### What to work on
Below are records; transcribe each one exactly.

### Data shown

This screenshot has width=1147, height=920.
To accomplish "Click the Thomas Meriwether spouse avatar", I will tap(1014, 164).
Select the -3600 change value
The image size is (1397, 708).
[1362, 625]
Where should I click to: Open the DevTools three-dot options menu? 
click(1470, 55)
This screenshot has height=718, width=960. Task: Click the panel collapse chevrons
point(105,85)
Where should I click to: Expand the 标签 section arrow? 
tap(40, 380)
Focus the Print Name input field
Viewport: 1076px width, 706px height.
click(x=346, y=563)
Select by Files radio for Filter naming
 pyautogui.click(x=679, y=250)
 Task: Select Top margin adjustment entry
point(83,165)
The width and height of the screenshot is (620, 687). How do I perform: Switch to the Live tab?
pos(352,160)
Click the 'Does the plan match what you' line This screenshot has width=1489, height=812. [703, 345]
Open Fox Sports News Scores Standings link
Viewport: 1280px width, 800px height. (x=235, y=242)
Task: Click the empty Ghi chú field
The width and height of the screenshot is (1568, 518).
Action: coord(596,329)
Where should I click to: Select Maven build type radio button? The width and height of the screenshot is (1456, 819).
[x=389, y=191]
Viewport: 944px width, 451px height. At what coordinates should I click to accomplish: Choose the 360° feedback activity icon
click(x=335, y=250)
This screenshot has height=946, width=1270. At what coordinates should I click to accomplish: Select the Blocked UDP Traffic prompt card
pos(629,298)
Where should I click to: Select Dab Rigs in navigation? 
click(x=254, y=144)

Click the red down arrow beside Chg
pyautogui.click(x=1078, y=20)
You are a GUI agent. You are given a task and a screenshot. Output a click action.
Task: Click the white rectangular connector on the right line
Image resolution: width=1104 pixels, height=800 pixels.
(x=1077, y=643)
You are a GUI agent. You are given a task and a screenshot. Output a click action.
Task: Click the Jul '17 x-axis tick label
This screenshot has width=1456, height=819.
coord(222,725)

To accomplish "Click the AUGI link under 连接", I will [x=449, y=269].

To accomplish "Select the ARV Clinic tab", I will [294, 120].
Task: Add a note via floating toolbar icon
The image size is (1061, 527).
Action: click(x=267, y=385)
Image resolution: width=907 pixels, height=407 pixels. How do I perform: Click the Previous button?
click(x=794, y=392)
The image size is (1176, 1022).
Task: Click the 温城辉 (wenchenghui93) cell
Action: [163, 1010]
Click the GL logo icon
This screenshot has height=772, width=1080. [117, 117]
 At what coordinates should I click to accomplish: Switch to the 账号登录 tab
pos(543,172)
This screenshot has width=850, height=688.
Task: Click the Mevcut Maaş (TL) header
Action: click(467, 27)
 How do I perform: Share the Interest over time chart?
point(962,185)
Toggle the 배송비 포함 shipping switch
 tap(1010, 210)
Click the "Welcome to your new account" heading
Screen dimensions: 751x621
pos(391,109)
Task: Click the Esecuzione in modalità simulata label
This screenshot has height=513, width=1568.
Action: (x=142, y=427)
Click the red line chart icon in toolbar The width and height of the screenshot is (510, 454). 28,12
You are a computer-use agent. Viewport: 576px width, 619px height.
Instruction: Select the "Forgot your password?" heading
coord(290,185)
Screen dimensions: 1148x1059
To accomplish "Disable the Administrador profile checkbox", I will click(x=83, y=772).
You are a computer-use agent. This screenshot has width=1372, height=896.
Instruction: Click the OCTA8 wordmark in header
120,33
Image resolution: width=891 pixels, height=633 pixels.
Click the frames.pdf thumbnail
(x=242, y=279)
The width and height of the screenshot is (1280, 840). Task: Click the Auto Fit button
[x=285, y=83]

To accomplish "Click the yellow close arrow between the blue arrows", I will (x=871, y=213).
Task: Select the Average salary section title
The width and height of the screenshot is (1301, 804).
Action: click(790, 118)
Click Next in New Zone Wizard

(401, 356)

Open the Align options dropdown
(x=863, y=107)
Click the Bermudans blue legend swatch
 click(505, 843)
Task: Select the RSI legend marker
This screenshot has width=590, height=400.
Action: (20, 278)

### Result for this exercise
This screenshot has width=1147, height=920.
To accomplish "Click the Thomas Meriwether spouse avatar", I will tap(1014, 164).
Select the -3600 change value
The image size is (1397, 708).
[1362, 625]
Where should I click to: Open the DevTools three-dot options menu? 
click(1470, 55)
This screenshot has height=718, width=960. Task: Click the panel collapse chevrons
point(105,85)
Where should I click to: Expand the 标签 section arrow? 
tap(40, 380)
Focus the Print Name input field
Viewport: 1076px width, 706px height.
click(x=346, y=563)
Select by Files radio for Filter naming
 pyautogui.click(x=679, y=250)
 Task: Select Top margin adjustment entry
point(83,165)
The width and height of the screenshot is (620, 687). How do I perform: Switch to the Live tab?
pos(352,160)
Click the 'Does the plan match what you' line This screenshot has width=1489, height=812. [703, 345]
Open Fox Sports News Scores Standings link
Viewport: 1280px width, 800px height. (x=235, y=242)
Task: Click the empty Ghi chú field
The width and height of the screenshot is (1568, 518).
Action: coord(596,329)
Where should I click to: Select Maven build type radio button? The width and height of the screenshot is (1456, 819).
[x=389, y=191]
Viewport: 944px width, 451px height. At what coordinates should I click to accomplish: Choose the 360° feedback activity icon
click(x=335, y=250)
This screenshot has height=946, width=1270. At what coordinates should I click to accomplish: Select the Blocked UDP Traffic prompt card
pos(629,298)
Where should I click to: Select Dab Rigs in navigation? 
click(x=254, y=144)

Click the red down arrow beside Chg
pyautogui.click(x=1078, y=20)
You are a GUI agent. You are given a task and a screenshot. Output a click action.
Task: Click the white rectangular connector on the right line
Image resolution: width=1104 pixels, height=800 pixels.
(x=1077, y=643)
You are a GUI agent. You are given a task and a screenshot. Output a click action.
Task: Click the Jul '17 x-axis tick label
This screenshot has width=1456, height=819.
coord(222,725)

To accomplish "Click the AUGI link under 连接", I will [x=449, y=269].

To accomplish "Select the ARV Clinic tab", I will [294, 120].
Task: Add a note via floating toolbar icon
The image size is (1061, 527).
Action: click(x=267, y=385)
Image resolution: width=907 pixels, height=407 pixels. How do I perform: Click the Previous button?
click(x=794, y=392)
The image size is (1176, 1022).
Task: Click the 温城辉 (wenchenghui93) cell
Action: [163, 1010]
Click the GL logo icon
This screenshot has height=772, width=1080. [117, 117]
 At what coordinates should I click to accomplish: Switch to the 账号登录 tab
pos(543,172)
This screenshot has width=850, height=688.
Task: Click the Mevcut Maaş (TL) header
Action: click(467, 27)
 How do I perform: Share the Interest over time chart?
point(962,185)
Toggle the 배송비 포함 shipping switch
 tap(1010, 210)
Click the "Welcome to your new account" heading
Screen dimensions: 751x621
pos(391,109)
Task: Click the Esecuzione in modalità simulata label
This screenshot has height=513, width=1568.
Action: (x=142, y=427)
Click the red line chart icon in toolbar The width and height of the screenshot is (510, 454). 28,12
You are a computer-use agent. Viewport: 576px width, 619px height.
Instruction: Select the "Forgot your password?" heading
coord(290,185)
Screen dimensions: 1148x1059
To accomplish "Disable the Administrador profile checkbox", I will click(x=83, y=772).
You are a computer-use agent. This screenshot has width=1372, height=896.
Instruction: Click the OCTA8 wordmark in header
120,33
Image resolution: width=891 pixels, height=633 pixels.
Click the frames.pdf thumbnail
(x=242, y=279)
The width and height of the screenshot is (1280, 840). Task: Click the Auto Fit button
[x=285, y=83]

To accomplish "Click the yellow close arrow between the blue arrows", I will (x=871, y=213).
Task: Select the Average salary section title
The width and height of the screenshot is (1301, 804).
Action: click(790, 118)
Click Next in New Zone Wizard

(401, 356)

Open the Align options dropdown
(x=863, y=107)
Click the Bermudans blue legend swatch
 click(505, 843)
Task: Select the RSI legend marker
This screenshot has width=590, height=400.
Action: (20, 278)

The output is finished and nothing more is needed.